Why This Message Matters

In the broader narrative of the coding session, message [msg 6248] is the pivot point. The previous ~40 segments of work had established the environment, resolved countless build issues, deployed models, and diagnosed the P2P problem. The research task in [msg 6247] had identified a potential solution. But between theory and practice lies the messy reality of a running production system with multiple tenants, live VMs, and expensive hardware that cannot be rebooted casually.

This message is where the assistant bridges that gap. It doesn't assume the IOMMU group numbers — it reads them from the live system. It doesn't assume the kernel supports the feature — it checks the version. It doesn't assume the fault pattern is what was previously reported — it reads the latest dmesg output. Every assumption is validated against the current state of the system before any change is made.

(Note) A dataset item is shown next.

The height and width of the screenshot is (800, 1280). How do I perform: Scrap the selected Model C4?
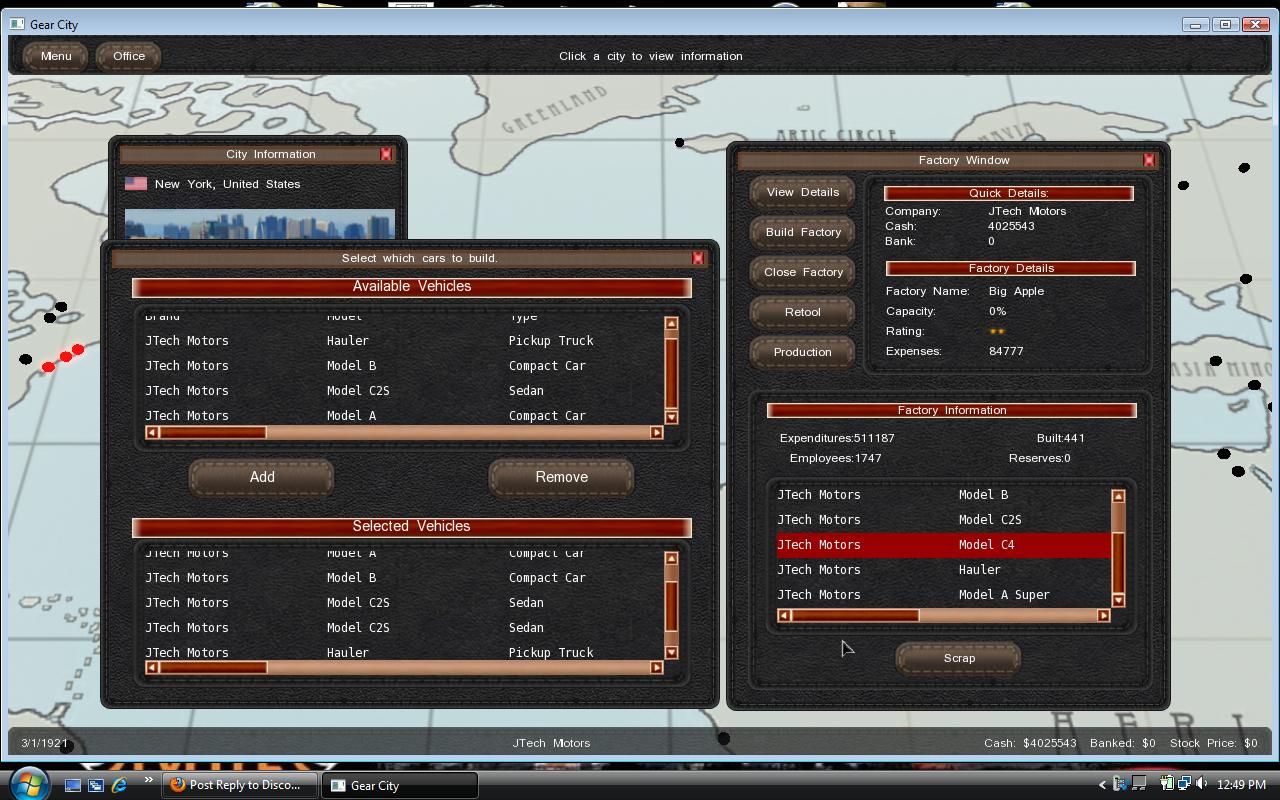click(958, 658)
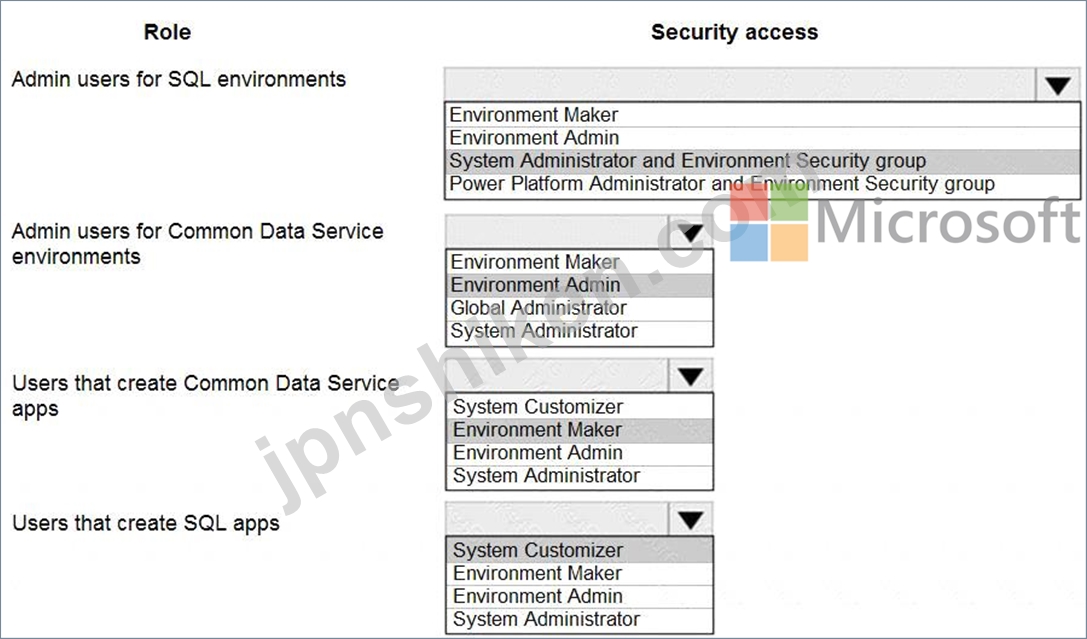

The three bash commands in this message are, in essence, a pre-flight checklist. They answer three questions: Where are we? What kernel are we running? What does the current fault landscape look like? With these answers, the assistant can proceed to the next step — actually unbinding the GPUs, setting identity domains, and rebinding — with confidence that the target is correctly identified and the approach is viable.

For anyone working with complex multi-GPU systems, IOMMU configuration, or production infrastructure, this message exemplifies the right approach to risky system changes: measure first, cut second. The reconnaissance is not optional — it is the foundation on which every subsequent decision rests.